→ Directions:
Pictures don't belong in the copy; print all the records exactly.
:: Dataset entries ::
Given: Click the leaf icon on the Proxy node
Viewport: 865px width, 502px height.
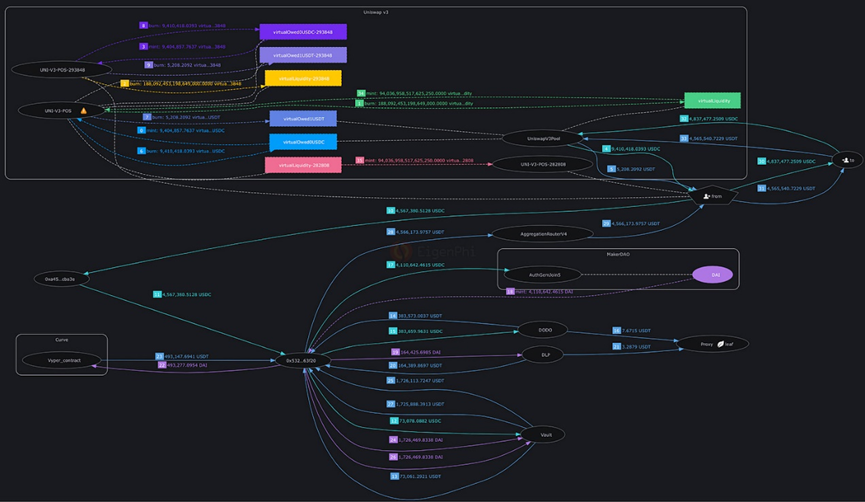Looking at the screenshot, I should (x=720, y=344).
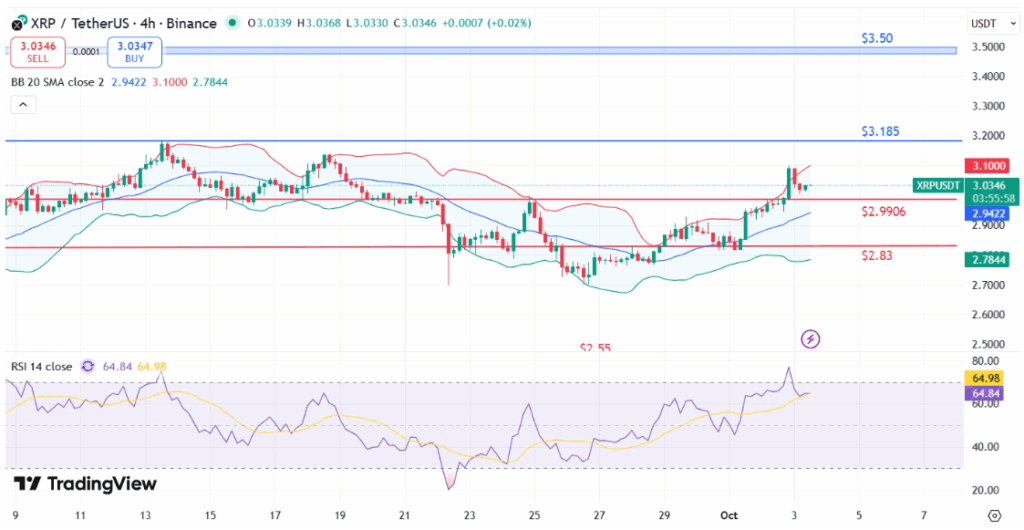Click the XRPUSDT price label tag
This screenshot has height=530, width=1024.
coord(937,185)
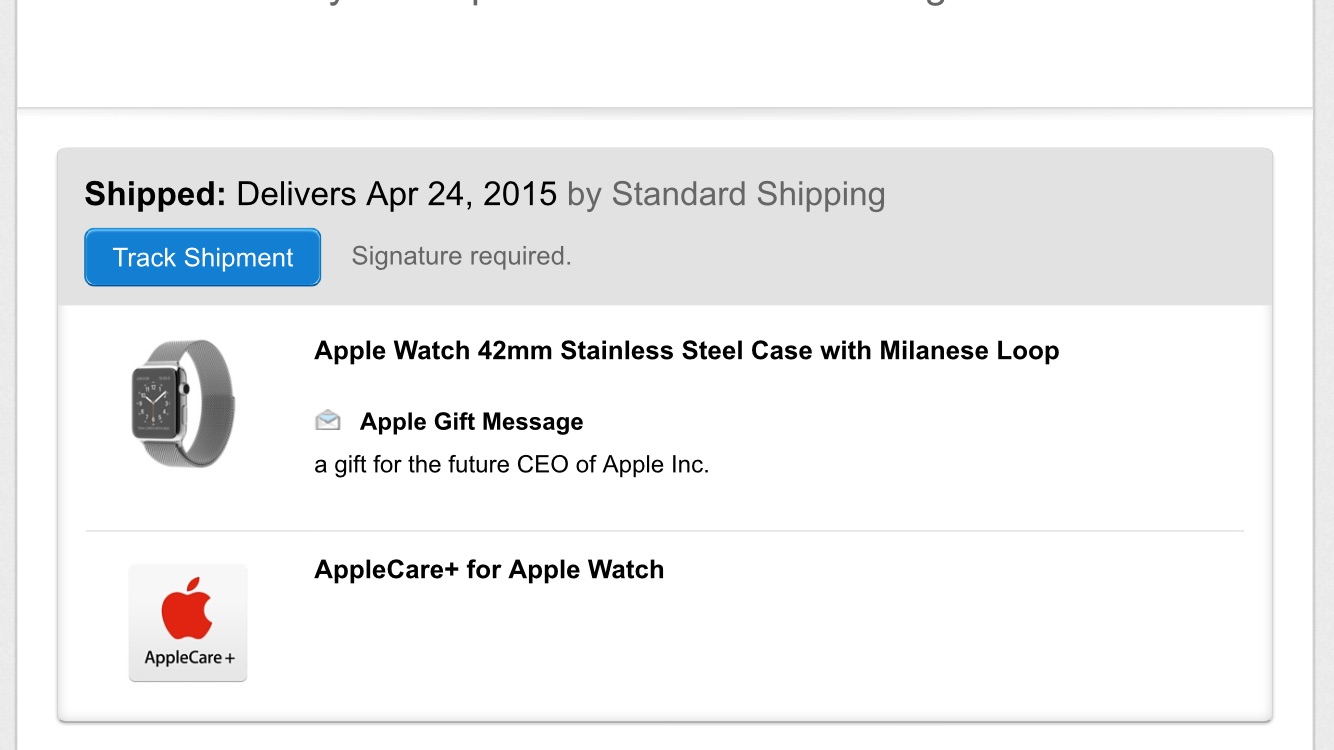
Task: Tap the watch face on the Apple Watch image
Action: 153,402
:::
→ Answer to this exercise:
Given: Click the leaf icon on the Proxy node
Viewport: 865px width, 502px height.
Looking at the screenshot, I should (x=720, y=344).
Click the XRPUSDT price label tag
This screenshot has height=530, width=1024.
coord(937,185)
Task: Tap the watch face on the Apple Watch image
Action: 153,402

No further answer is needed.